6. That he makes no use of echoes existing, much less does he create any, such a thing being far beyond human power. He scrupulously avoids places where echoes already exist, and this is the first thing he tries.

7. That he deceives the audience into the belief of the direction of the sound, entirely by previously fixing the direction, and trusting, which he never does in vain, to their imagination for the rest. He says, when he has fairly frightened people, which he has often done, he has no farther trouble; which way soever he looks, that becomes the direction of

the dreaded sounds. He once horrified a party of visitors to the embalmed bodies of the Prince and Princess of Lignitz, in Silesia, in the vault in which they had lain 230 years. He first declared himself 250 years old, and that he was present at the interment, and then made the Prince and Princess complain of want of air, in consequence of an order of the magistracy to prevent the coffin being opened to gratify public curiosity. The attendants, in consternation, made no attempt to prevent him from opening the coffins, for which service he received the grateful thanks of the Prince and Princess therein reposing, and an inconvenient quantity of holy water to exorcise him, as he came out of the vault.

Last of all, Mr Alexandre declares, that he has a ready perception of the varieties of sound, according to distances, and that each distance having its own specific sound, he IMITATES the sound as it is when it reaches his own ear. He has particularly studied this power of graduation, and has repeatedly imitated a person's voice who spoke at intervals as he receded above 300 yards.

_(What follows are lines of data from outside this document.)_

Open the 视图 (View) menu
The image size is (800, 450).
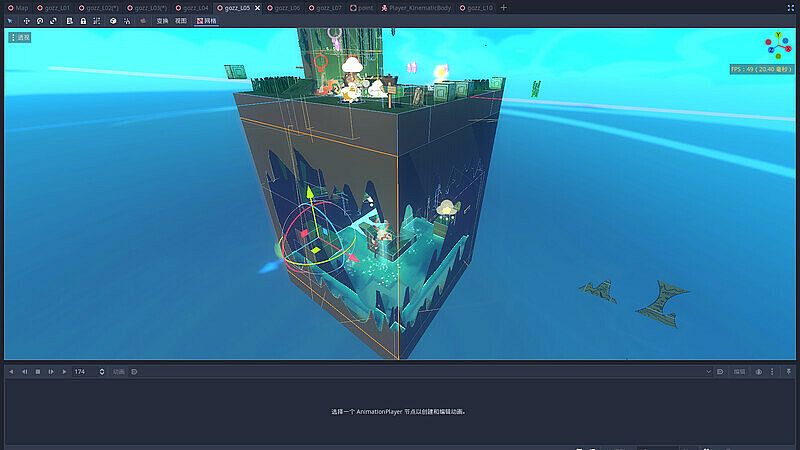pos(180,20)
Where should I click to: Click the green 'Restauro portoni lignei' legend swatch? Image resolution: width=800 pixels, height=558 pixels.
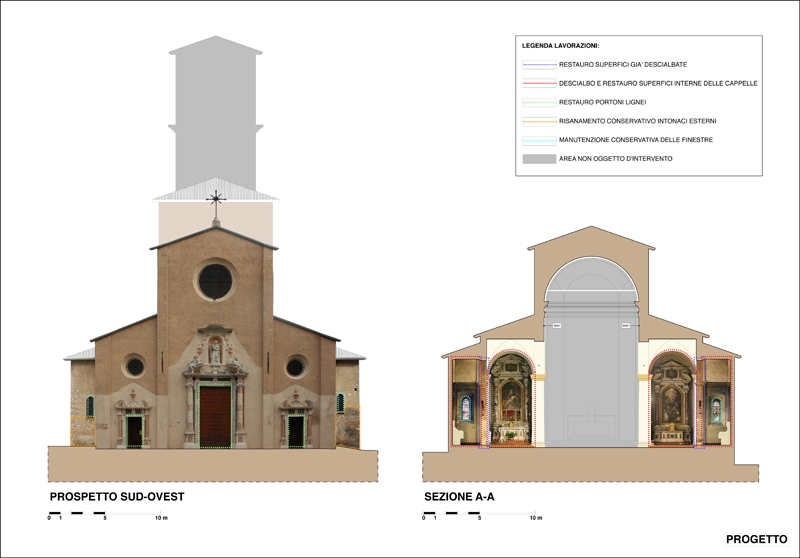[x=540, y=102]
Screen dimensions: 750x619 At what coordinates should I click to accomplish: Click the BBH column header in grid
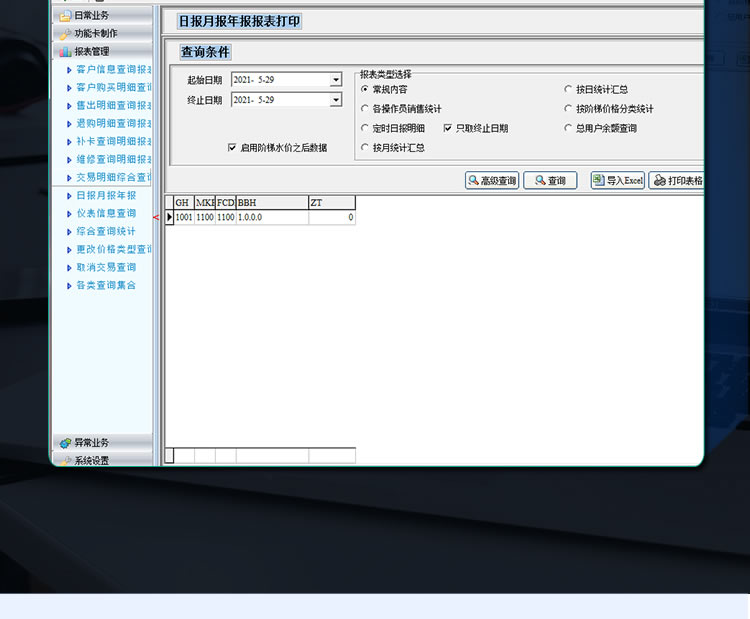[271, 203]
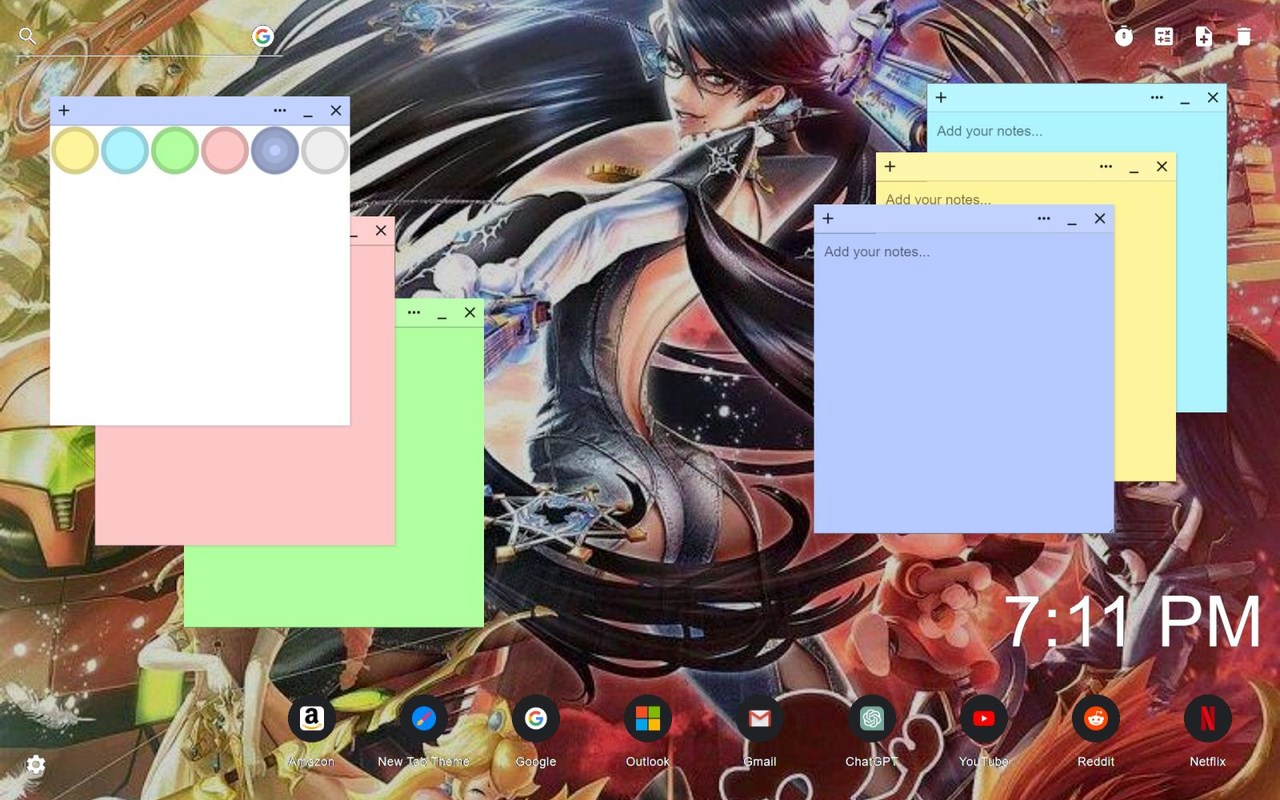Open the Amazon shortcut

[311, 719]
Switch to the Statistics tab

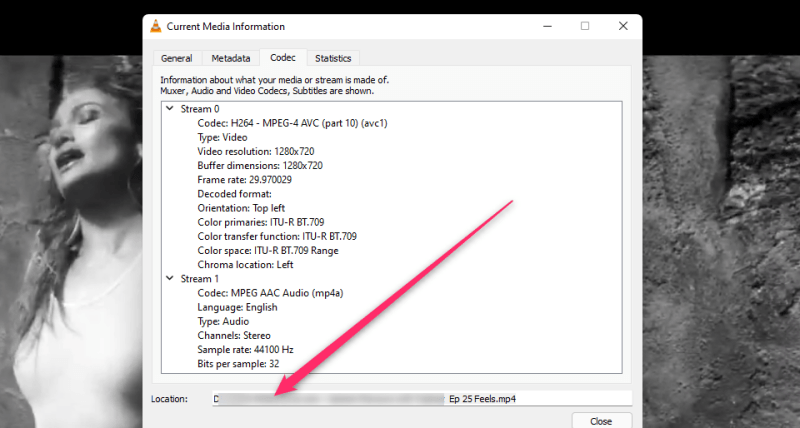coord(333,58)
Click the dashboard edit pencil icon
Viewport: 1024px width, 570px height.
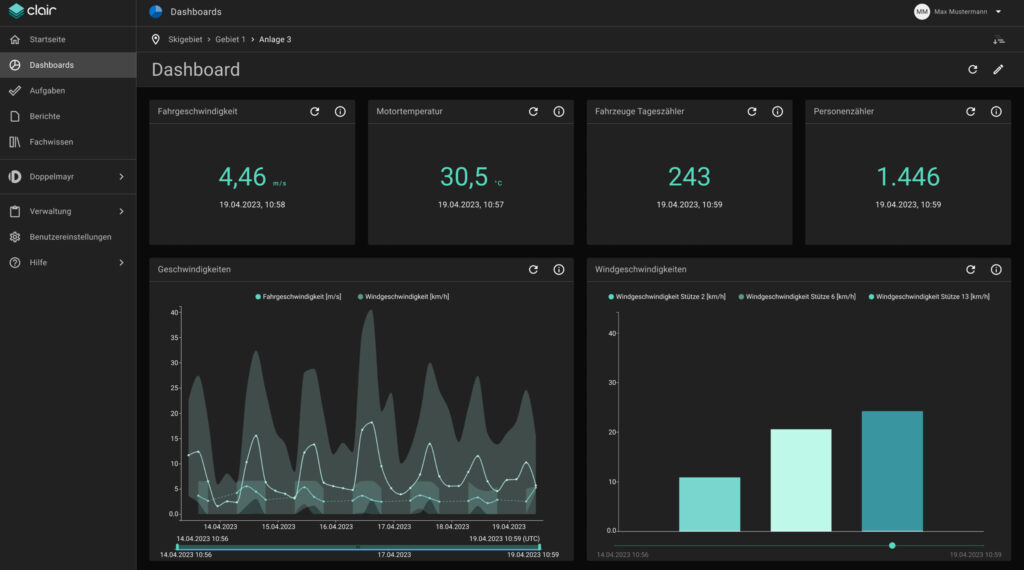[x=998, y=70]
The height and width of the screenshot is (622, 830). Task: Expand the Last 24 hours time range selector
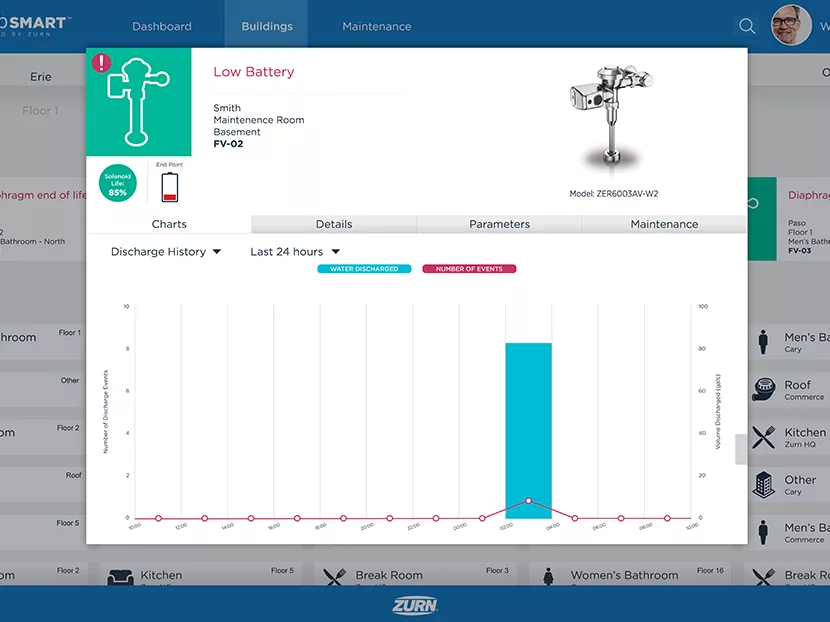pyautogui.click(x=293, y=251)
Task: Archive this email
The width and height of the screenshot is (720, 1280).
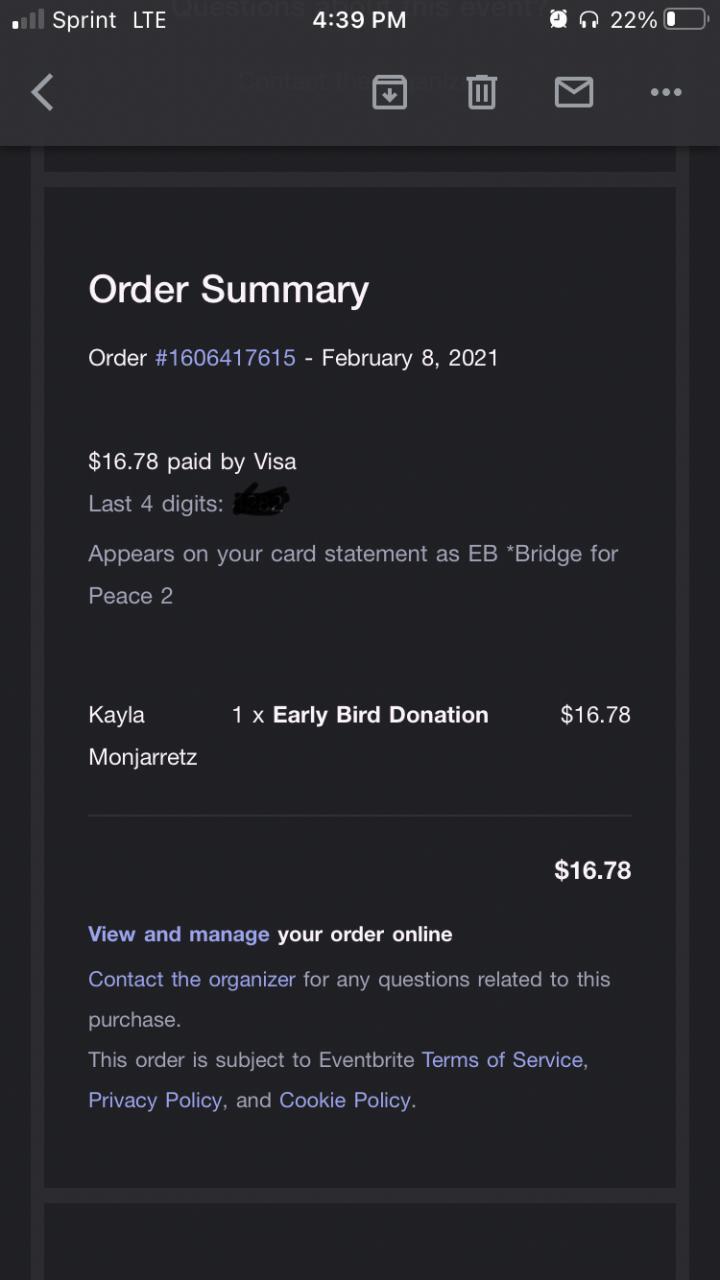Action: (389, 93)
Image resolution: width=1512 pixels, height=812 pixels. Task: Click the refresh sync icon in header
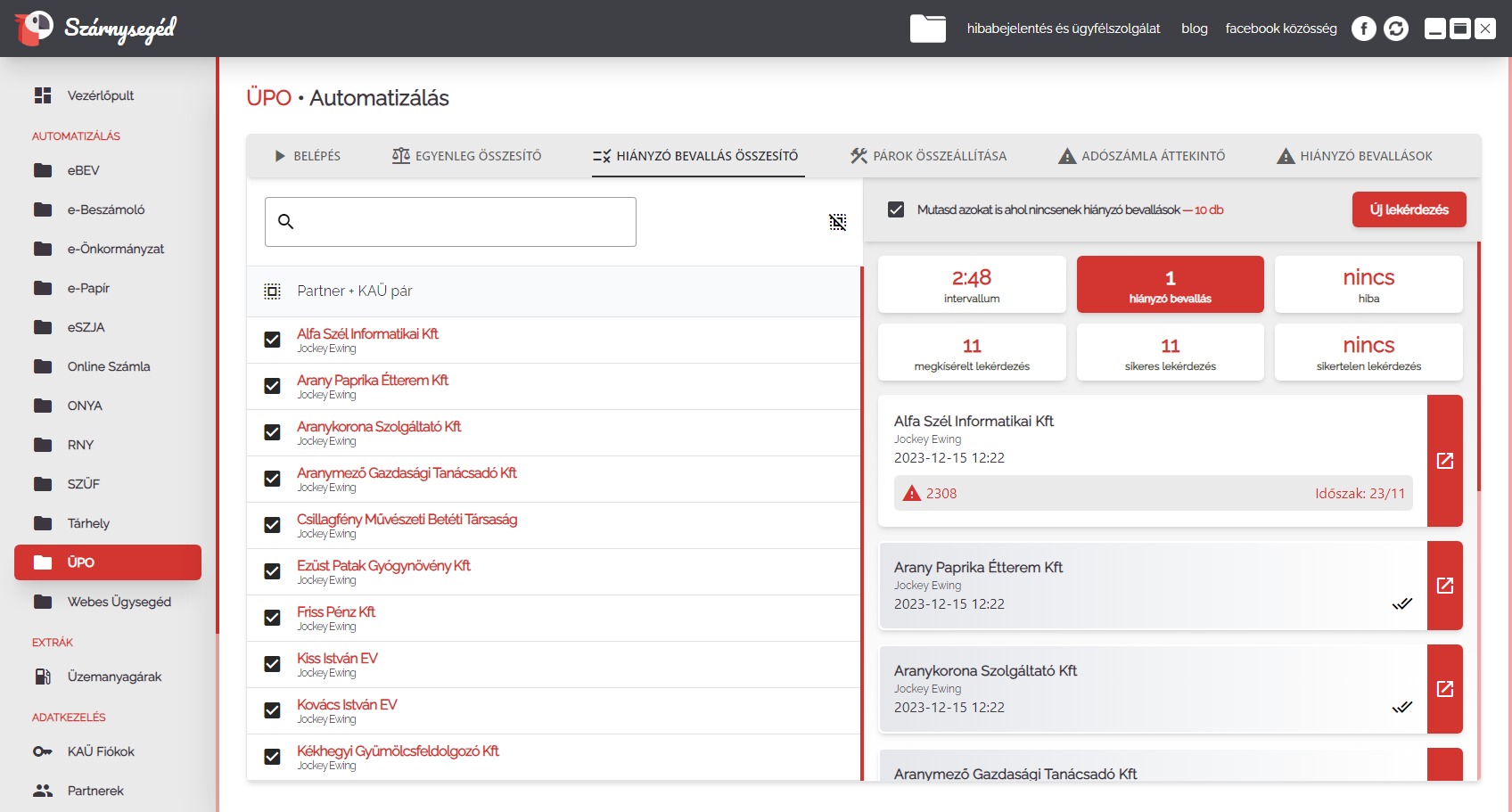tap(1396, 29)
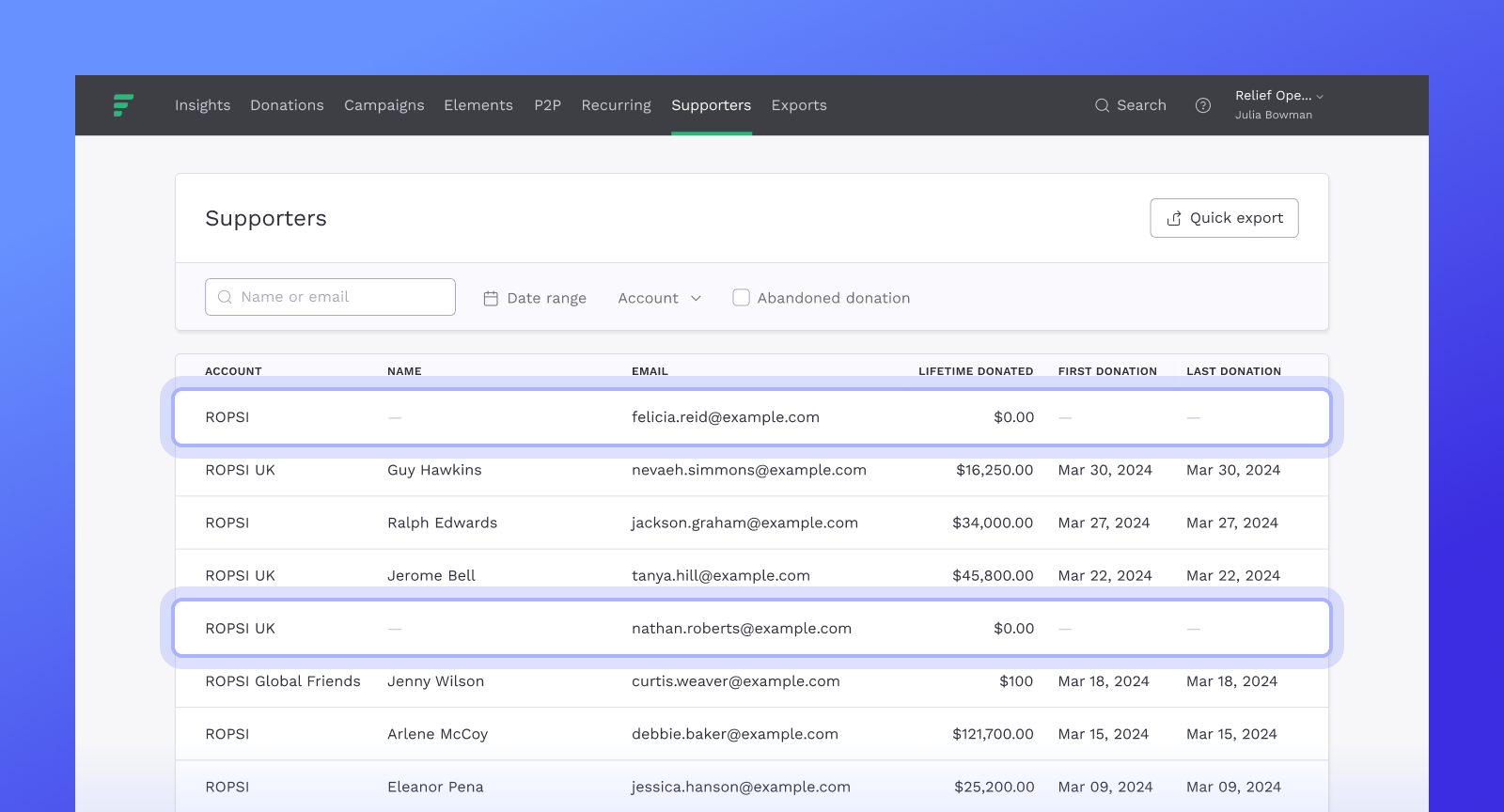Click the green Fundraise Up logo

tap(123, 105)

He has likewise sent a chimneysweeper up a vent, with instructions to speak down every few yards, and has imitated the voice in its gradations so exactly, that the persons in the room could not tell which was his and which the chimney-sweeper's. On one occasion in Vienna, at Prince Metternich's Hotel, he hung a rope from the window of an apartment on the third floor from the ground, to which a weight was suspended to serve for a man whom he undertook to pull up, and with whom he conversed every yard or two as he pulled the rope, the voice of the man gradually getting plainer, till he was at the window sill, when all at once, M. Alexandre allowed the rope to slip, and down went the poor man with a scream, and many a groan, as he lay knocked to pieces on the ground. The company were terrified, and it required a clear exposition of the illusion to restore their composure. We made the remark to him, that this gradation was like perspective in painting. He answered, that the same comparison is engraved on a medal which was given him by the University of Ghent.